Hill v. State
2017 Ark. 196
| Ark. | 2017Background
- Jessie Hill, convicted of capital murder in 1995, filed a 2016 petition in the trial court seeking the Arkansas State Crime Laboratory materials related to his case.
- The trial court denied Hill’s petition (May 12, 2016) and counted the denial as a “strike” under Ark. Code Ann. § 16-68-607.
- Hill moved for reconsideration (May 24, 2016), citing a recent Arkansas Supreme Court decision; the trial court denied reconsideration and imposed a second strike as frivolous.
- Hill appealed the reconsideration denial and sought an extension of time to file a reply brief in this Court.

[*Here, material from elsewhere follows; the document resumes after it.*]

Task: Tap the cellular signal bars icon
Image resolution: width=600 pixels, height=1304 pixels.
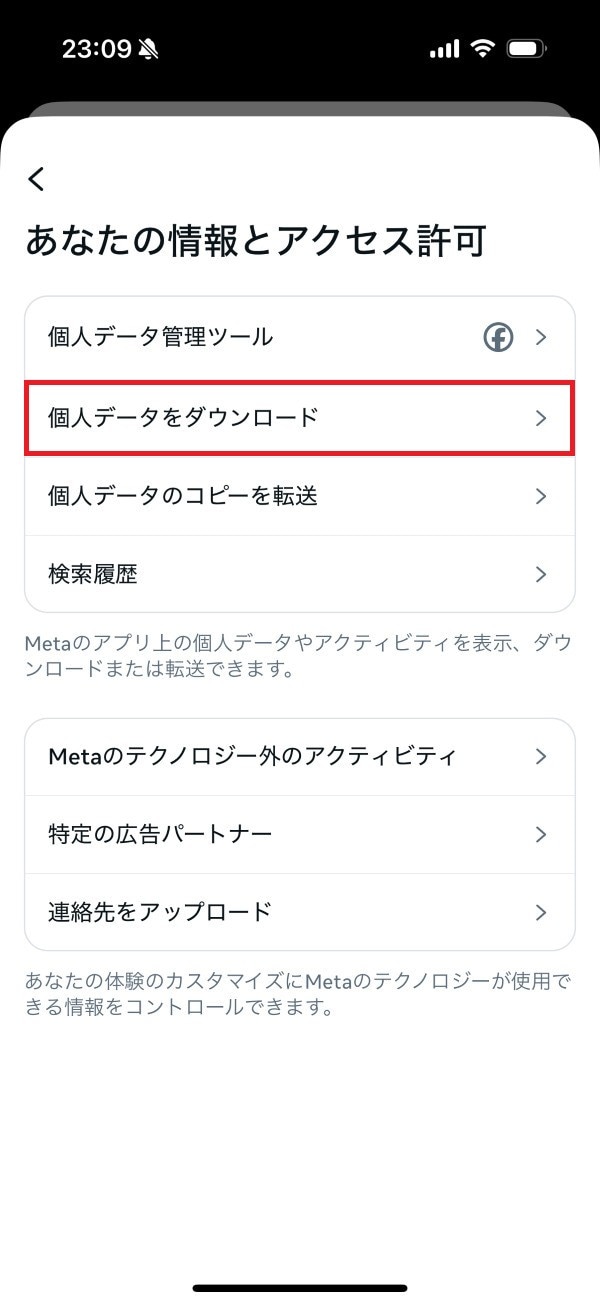Action: pyautogui.click(x=444, y=49)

- After briefing, this Court noted Hill had already obtained the lab materials from Hill v. Gallagher, so the petition relief portion of the appeal was moot.
- The remaining live issue was whether § 16-68-607 (the “strike” statute) applies in criminal proceedings and whether the two strikes imposed were proper.
Issues
| Issue | Plaintiff's Argument | Defendant's Argument | Held |
|---|---|---|---|
| Whether Hill’s appeal as to the requested lab materials is moot | Hill sought lab materials; argued trial court erred in denying relief | State contended denial was proper (but materials later provided) | Moot as to the petition because Hill already received the materials; no need to decide trial-court error on that relief |
| Whether Ark. Code Ann. § 16-68-607 authorizes strikes in criminal proceedings | Hill argued the statute does not apply to criminal proceedings and strikes were improper | State argued the proceedings were civil in nature despite being filed in a criminal case, so statute could apply | § 16-68-607 applies only to civil actions and proceedings; it does not authorize strikes in criminal cases; the two strikes were improperly imposed and those orders were void |
Key Cases Cited
- Hill v. Gallagher, 491 S.W.3d 458 (Ark. 2016) (construing § 16-68-607 and applying civil-procedure context)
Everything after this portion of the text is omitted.